* **AIM**:
Transcribe, word for word, the part of the PHP strings text below between "As a language" and "a case-by-case basis.", inclusive.

* **DOCUMENT**:
· · · · · · ·

The short answer to "why" is simply history.
PHP was originally written as a way to script C functions so they could be called easily while generating HTML. Therefore PHP strings were just C strings, which are a set of any bytes. So in modern PHP terms we would say nothing was binary-safe, simply because it wasn't planned to be anything else.
Early PHP was not intended to be a new programming language, and grew organically, with Lerdorf noting in retrospect: "I don’t know how to stop it, there was never any intent to write a programming language […] I have absolutely no idea how to write a programming language, I just kept adding the next logical step on the way."
Over time the language grew to support more elaborate string-processing functions, many taking the string's specific bytes into account and becoming "binary-safe". According to the recently written formal PHP specification:
As to how the bytes in a string translate into characters is unspecified. Although a user of a string might choose to ascribe special semantics to bytes having the value \0, from PHP's perspective, such null bytes have no special meaning. PHP does not assume strings contain any specific data or assign special values to any bytes or sequences.
As a language that has grown organically, there hasn't been a move to universally treat strings in a manner different from C. Therefore functions and libraries are binary-safe on a case-by-case basis.
Fist Example from Question
Your first example is a confusing because the error message is the part that's terminating on the null character not because the string is being handled incorrectly by the array. The original code you posted with the error message follows:
$array = array("index-of-an-array" => "value");
$string = "index-of\0-an-array";
echo $array[$string];
Notice: Undefined index: index-of in
Note, the error message above has been truncated index-of due to the null character, the array is working as expected because if you try it this way it will work just fine:
$array = array("index-of\0-an-array" => "value");
$string = "index-of\0-an-array";
echo $array[$string];
The error message correctly identified the that the two keys were wrong, which
they are
"index-of\0-an-array" != "index-of-an-array"
The problem is that the error message printed out everything up to the null character. If that's the case then it might be considered a bug by some.
Second Example is starting plumb the depths of PHP :)

· · · · · · ·

* **SOURCE DATA**:

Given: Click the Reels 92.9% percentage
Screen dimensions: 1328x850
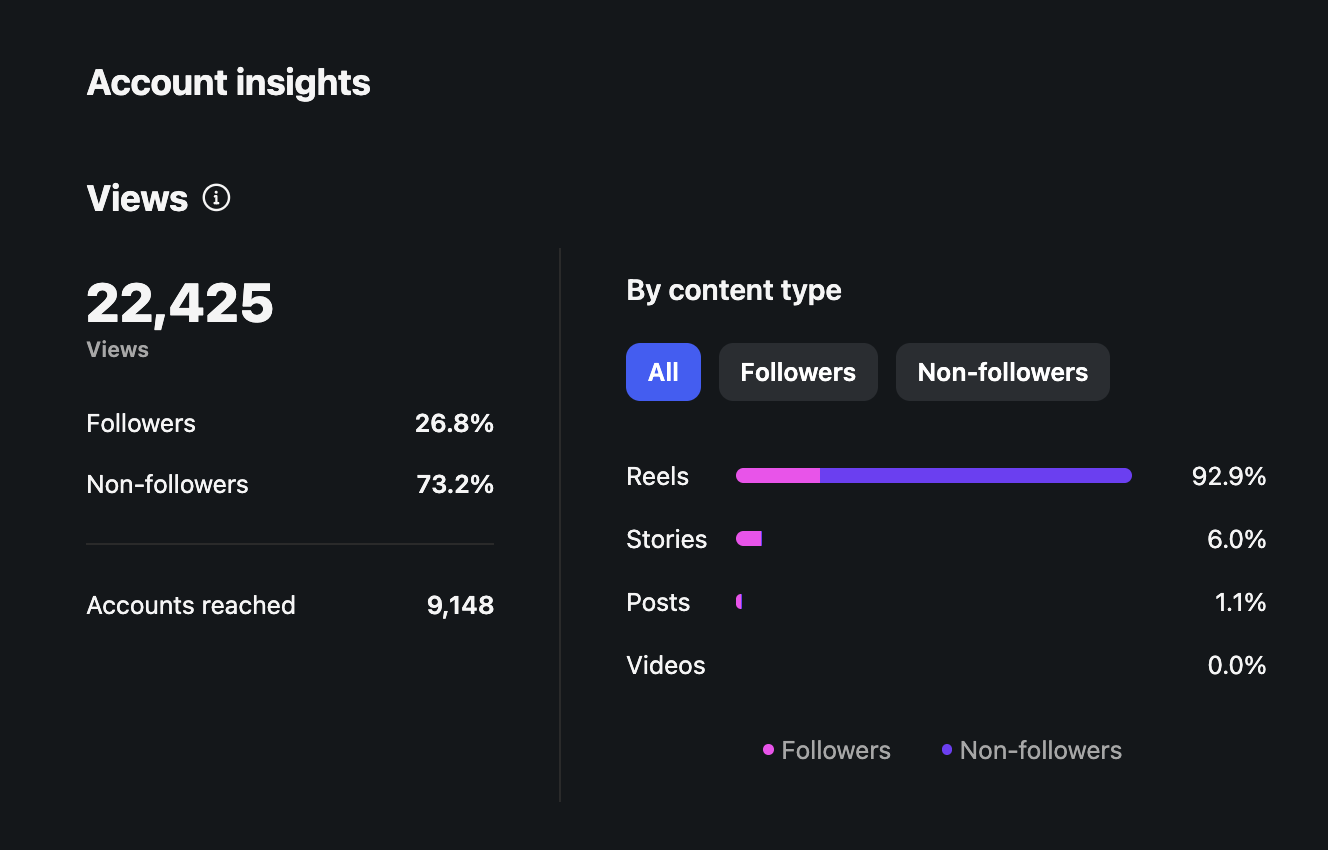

· · · · · · ·

* **RESULT FOR THIS EXERCISE**:
As a language that has grown organically, there hasn't been a move to universally treat strings in a manner different from C. Therefore functions and libraries are binary-safe on a case-by-case basis.